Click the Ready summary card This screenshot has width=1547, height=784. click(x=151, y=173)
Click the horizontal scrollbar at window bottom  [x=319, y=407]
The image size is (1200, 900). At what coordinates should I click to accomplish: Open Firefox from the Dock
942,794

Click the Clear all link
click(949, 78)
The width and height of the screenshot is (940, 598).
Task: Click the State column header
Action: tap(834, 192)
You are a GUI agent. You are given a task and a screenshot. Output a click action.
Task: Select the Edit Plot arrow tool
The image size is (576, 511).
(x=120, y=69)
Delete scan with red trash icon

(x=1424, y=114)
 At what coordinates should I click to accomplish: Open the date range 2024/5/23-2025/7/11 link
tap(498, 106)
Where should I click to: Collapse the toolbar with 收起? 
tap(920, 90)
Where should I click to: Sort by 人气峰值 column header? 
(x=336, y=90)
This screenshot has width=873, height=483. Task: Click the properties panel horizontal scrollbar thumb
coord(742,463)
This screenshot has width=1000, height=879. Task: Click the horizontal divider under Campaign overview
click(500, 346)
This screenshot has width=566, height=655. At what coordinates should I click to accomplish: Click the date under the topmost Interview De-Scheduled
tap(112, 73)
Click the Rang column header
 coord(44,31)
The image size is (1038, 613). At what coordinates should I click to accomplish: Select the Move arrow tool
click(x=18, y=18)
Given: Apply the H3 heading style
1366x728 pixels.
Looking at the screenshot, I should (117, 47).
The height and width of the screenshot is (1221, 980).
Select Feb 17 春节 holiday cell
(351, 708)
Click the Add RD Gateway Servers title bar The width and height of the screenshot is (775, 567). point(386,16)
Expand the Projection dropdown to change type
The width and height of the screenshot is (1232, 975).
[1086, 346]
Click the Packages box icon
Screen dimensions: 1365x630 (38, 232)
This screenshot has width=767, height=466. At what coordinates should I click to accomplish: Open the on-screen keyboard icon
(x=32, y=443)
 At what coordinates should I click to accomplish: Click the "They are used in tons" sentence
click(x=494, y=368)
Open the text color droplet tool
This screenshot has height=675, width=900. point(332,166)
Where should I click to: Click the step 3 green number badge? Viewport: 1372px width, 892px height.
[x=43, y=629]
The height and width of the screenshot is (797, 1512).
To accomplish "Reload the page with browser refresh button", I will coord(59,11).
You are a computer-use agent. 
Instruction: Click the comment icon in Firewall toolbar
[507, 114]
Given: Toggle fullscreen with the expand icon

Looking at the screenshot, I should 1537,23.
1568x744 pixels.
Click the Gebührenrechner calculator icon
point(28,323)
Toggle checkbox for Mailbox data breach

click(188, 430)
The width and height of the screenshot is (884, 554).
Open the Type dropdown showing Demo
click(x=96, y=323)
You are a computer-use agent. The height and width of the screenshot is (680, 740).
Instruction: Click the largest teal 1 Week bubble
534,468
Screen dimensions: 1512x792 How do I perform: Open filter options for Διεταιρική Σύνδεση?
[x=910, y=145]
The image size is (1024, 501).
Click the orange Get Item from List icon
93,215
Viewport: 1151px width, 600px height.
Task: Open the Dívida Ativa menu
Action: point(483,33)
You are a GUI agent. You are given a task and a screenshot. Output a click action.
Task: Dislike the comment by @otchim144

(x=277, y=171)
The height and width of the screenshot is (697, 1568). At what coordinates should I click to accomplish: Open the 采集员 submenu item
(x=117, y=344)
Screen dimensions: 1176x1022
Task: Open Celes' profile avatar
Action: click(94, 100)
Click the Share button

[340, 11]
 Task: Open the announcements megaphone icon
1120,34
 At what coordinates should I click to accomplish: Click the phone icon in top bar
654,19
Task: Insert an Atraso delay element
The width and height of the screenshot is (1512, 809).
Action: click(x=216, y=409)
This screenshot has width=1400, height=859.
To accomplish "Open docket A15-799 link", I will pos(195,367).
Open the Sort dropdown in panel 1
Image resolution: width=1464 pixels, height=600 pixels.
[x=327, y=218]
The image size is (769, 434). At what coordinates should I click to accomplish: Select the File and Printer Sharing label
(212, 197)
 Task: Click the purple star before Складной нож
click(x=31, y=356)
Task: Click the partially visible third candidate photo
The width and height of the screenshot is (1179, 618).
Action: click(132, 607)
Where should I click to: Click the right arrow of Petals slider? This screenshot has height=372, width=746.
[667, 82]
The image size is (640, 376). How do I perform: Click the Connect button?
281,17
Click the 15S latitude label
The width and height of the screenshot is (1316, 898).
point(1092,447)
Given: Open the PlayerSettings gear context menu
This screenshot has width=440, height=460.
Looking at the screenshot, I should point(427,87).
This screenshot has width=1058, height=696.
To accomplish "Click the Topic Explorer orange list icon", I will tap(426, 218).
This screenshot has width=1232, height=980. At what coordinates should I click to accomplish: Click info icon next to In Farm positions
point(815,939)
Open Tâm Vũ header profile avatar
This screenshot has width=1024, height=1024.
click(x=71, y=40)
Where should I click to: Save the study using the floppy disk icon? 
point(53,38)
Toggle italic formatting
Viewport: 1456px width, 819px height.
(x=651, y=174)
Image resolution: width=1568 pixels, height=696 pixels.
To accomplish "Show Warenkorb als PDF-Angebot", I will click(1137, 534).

(To do): Rewrite all of the entries above with every "scrollbar" swapped for "scroll bar", leaving everything else as it is.

(Solution for this problem):
Click the Ready summary card This screenshot has width=1547, height=784. click(x=151, y=173)
Click the horizontal scroll bar at window bottom  [x=319, y=407]
The image size is (1200, 900). At what coordinates should I click to accomplish: Open Firefox from the Dock
942,794

Click the Clear all link
click(949, 78)
The width and height of the screenshot is (940, 598).
Task: Click the State column header
Action: tap(834, 192)
You are a GUI agent. You are given a task and a screenshot. Output a click action.
Task: Select the Edit Plot arrow tool
The image size is (576, 511).
(x=120, y=69)
Delete scan with red trash icon

(x=1424, y=114)
 At what coordinates should I click to accomplish: Open the date range 2024/5/23-2025/7/11 link
tap(498, 106)
Where should I click to: Collapse the toolbar with 收起? 
tap(920, 90)
Where should I click to: Sort by 人气峰值 column header? 
(x=336, y=90)
This screenshot has width=873, height=483. Task: Click the properties panel horizontal scroll bar thumb
coord(742,463)
This screenshot has width=1000, height=879. Task: Click the horizontal divider under Campaign overview
click(500, 346)
This screenshot has width=566, height=655. At what coordinates should I click to accomplish: Click the date under the topmost Interview De-Scheduled
tap(112, 73)
Click the Rang column header
 coord(44,31)
The image size is (1038, 613). At what coordinates should I click to accomplish: Select the Move arrow tool
click(x=18, y=18)
Given: Apply the H3 heading style
1366x728 pixels.
Looking at the screenshot, I should (117, 47).
The height and width of the screenshot is (1221, 980).
Select Feb 17 春节 holiday cell
(351, 708)
Click the Add RD Gateway Servers title bar The width and height of the screenshot is (775, 567). point(386,16)
Expand the Projection dropdown to change type
The width and height of the screenshot is (1232, 975).
[1086, 346]
Click the Packages box icon
Screen dimensions: 1365x630 (38, 232)
This screenshot has width=767, height=466. At what coordinates should I click to accomplish: Open the on-screen keyboard icon
(x=32, y=443)
 At what coordinates should I click to accomplish: Click the "They are used in tons" sentence
click(x=494, y=368)
Open the text color droplet tool
This screenshot has height=675, width=900. point(332,166)
Where should I click to: Click the step 3 green number badge? Viewport: 1372px width, 892px height.
[x=43, y=629]
The height and width of the screenshot is (797, 1512).
To accomplish "Reload the page with browser refresh button", I will coord(59,11).
You are a computer-use agent. 
Instruction: Click the comment icon in Firewall toolbar
[507, 114]
Given: Toggle fullscreen with the expand icon

Looking at the screenshot, I should 1537,23.
1568x744 pixels.
Click the Gebührenrechner calculator icon
point(28,323)
Toggle checkbox for Mailbox data breach

click(188, 430)
The width and height of the screenshot is (884, 554).
Open the Type dropdown showing Demo
click(x=96, y=323)
You are a computer-use agent. The height and width of the screenshot is (680, 740).
Instruction: Click the largest teal 1 Week bubble
534,468
Screen dimensions: 1512x792 How do I perform: Open filter options for Διεταιρική Σύνδεση?
[x=910, y=145]
The image size is (1024, 501).
Click the orange Get Item from List icon
93,215
Viewport: 1151px width, 600px height.
Task: Open the Dívida Ativa menu
Action: point(483,33)
You are a GUI agent. You are given a task and a screenshot. Output a click action.
Task: Dislike the comment by @otchim144

(x=277, y=171)
The height and width of the screenshot is (697, 1568). At what coordinates should I click to accomplish: Open the 采集员 submenu item
(x=117, y=344)
Screen dimensions: 1176x1022
Task: Open Celes' profile avatar
Action: click(94, 100)
Click the Share button

[340, 11]
 Task: Open the announcements megaphone icon
1120,34
 At what coordinates should I click to accomplish: Click the phone icon in top bar
654,19
Task: Insert an Atraso delay element
The width and height of the screenshot is (1512, 809).
Action: click(x=216, y=409)
This screenshot has width=1400, height=859.
To accomplish "Open docket A15-799 link", I will pos(195,367).
Open the Sort dropdown in panel 1
Image resolution: width=1464 pixels, height=600 pixels.
[x=327, y=218]
The image size is (769, 434). At what coordinates should I click to accomplish: Select the File and Printer Sharing label
(212, 197)
 Task: Click the purple star before Складной нож
click(x=31, y=356)
Task: Click the partially visible third candidate photo
The width and height of the screenshot is (1179, 618).
Action: click(132, 607)
Where should I click to: Click the right arrow of Petals slider? This screenshot has height=372, width=746.
[667, 82]
The image size is (640, 376). How do I perform: Click the Connect button?
281,17
Click the 15S latitude label
The width and height of the screenshot is (1316, 898).
point(1092,447)
Given: Open the PlayerSettings gear context menu
This screenshot has width=440, height=460.
Looking at the screenshot, I should point(427,87).
This screenshot has width=1058, height=696.
To accomplish "Click the Topic Explorer orange list icon", I will tap(426, 218).
This screenshot has width=1232, height=980. At what coordinates should I click to accomplish: Click info icon next to In Farm positions
point(815,939)
Open Tâm Vũ header profile avatar
This screenshot has width=1024, height=1024.
click(x=71, y=40)
Where should I click to: Save the study using the floppy disk icon? 
point(53,38)
Toggle italic formatting
Viewport: 1456px width, 819px height.
(x=651, y=174)
Image resolution: width=1568 pixels, height=696 pixels.
To accomplish "Show Warenkorb als PDF-Angebot", I will click(1137, 534).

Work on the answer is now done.